Rabu, 21 Maret 2012

Kawan

Bro

oleh Bakhrul Amal BA pada 14 Maret 2012 pukul 21:27 ·
Kendalanya satu, hidupnya belum berjalan sesuai dengan apa yang dia inginkan. Kemajemukan, kelurusan dan kesetaraan adalah tema yang terpatri dalam dadanya. Rasionalitas dan imajinasinya masih belum bisa bersatu taktala waktu yang salah menyelimuti harinya. Dia adalah Gigih Yafitri, anak pertama dari tiga bersaudara yang di lahirkan dari keluarga yang amat sederhana dan rendah diri.

Entah dari mana memulainya, terlalu lama banyak yang hal kita lalui bersama. Kisahnya mungkin hampir sama dengan kata-kata Derida "sejak Aristoteles hingga Heidegger, mereka mencoba melihat kehidupan tak ubahnya sesuatu yang remeh atau kebetulan". Ya itulah makna dari segala perjalanan panjangnya sampai saat ini. Dalam ketidaktahuan, dia tetap maju untuk mencoba survivre "mengatasi" (sur) "hidup" (vivre), melewati.

Pernah satu malam aku menatap matanya yang kosong, harapanya sedikit melambung tinggi. Dalam rinai hujan dan gelap-gelap kerlap-kerlip lampu kota dia bercerita. "Aku harus maju bung, aku anak pertama" katanya tegas dan saat itu akupun sepakat. "Anda bisa melakukanya, asal semuanya tulus" jawabku memegang pundaknya yang kala itu melemah lesu.

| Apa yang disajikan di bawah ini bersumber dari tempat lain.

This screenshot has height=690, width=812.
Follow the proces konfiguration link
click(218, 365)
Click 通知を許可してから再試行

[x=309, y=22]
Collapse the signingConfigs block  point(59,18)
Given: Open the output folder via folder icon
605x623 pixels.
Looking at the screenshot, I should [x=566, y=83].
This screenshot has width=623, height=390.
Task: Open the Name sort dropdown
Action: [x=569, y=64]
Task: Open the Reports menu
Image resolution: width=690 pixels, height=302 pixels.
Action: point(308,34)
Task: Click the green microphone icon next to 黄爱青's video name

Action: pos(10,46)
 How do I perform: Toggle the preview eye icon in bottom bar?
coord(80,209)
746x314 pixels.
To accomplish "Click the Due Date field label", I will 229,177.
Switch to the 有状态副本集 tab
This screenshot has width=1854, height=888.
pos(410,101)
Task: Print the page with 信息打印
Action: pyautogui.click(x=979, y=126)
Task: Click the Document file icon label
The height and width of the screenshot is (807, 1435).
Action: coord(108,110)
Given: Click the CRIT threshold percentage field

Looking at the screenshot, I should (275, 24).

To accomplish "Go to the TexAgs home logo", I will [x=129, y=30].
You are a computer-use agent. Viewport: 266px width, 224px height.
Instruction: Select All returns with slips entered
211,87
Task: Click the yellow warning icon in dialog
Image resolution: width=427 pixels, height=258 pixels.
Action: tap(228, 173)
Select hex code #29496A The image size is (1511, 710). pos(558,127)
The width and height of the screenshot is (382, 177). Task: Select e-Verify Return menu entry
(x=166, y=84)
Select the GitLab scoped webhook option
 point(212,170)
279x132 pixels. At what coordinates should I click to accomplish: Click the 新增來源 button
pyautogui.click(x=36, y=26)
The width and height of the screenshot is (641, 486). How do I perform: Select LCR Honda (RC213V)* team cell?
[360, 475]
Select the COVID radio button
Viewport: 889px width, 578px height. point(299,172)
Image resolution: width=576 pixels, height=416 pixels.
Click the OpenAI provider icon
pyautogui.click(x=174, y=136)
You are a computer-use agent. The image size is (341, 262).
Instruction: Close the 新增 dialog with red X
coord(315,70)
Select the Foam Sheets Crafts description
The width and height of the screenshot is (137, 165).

Malam itu terasa begitu panjang dengan cerita-ceritanya yang rumit. Berulang kali dia berlaku layaknya "Merasakan nikmat dan menangis di hadapan kematian sama saja". Padahal dia sudah membuka gerbangnya, tetapi kesadaranya sulit untuk masuk. Hingga malam semakin larut dan kita berpisah, saat itu dia masih pongah dengan pandanganya yang kaku.

Kebuntuan adalah kata yang sudah tidak asing di telingaku ketika mengingatnya. Entah sedikit sadar atau tidak, dia selaku pemegang komando akan hidupnya terkadang lupa. Permasalahan memajukan kaki kanan terlebih dulu saja menjadi masalah baginya. Padahal tujuanya masih begitu terbentang bak padang pasir di sahara. Dia memutar dirinya dan kadang hampir saja lupa caranya menyalakan api yang hampir padam.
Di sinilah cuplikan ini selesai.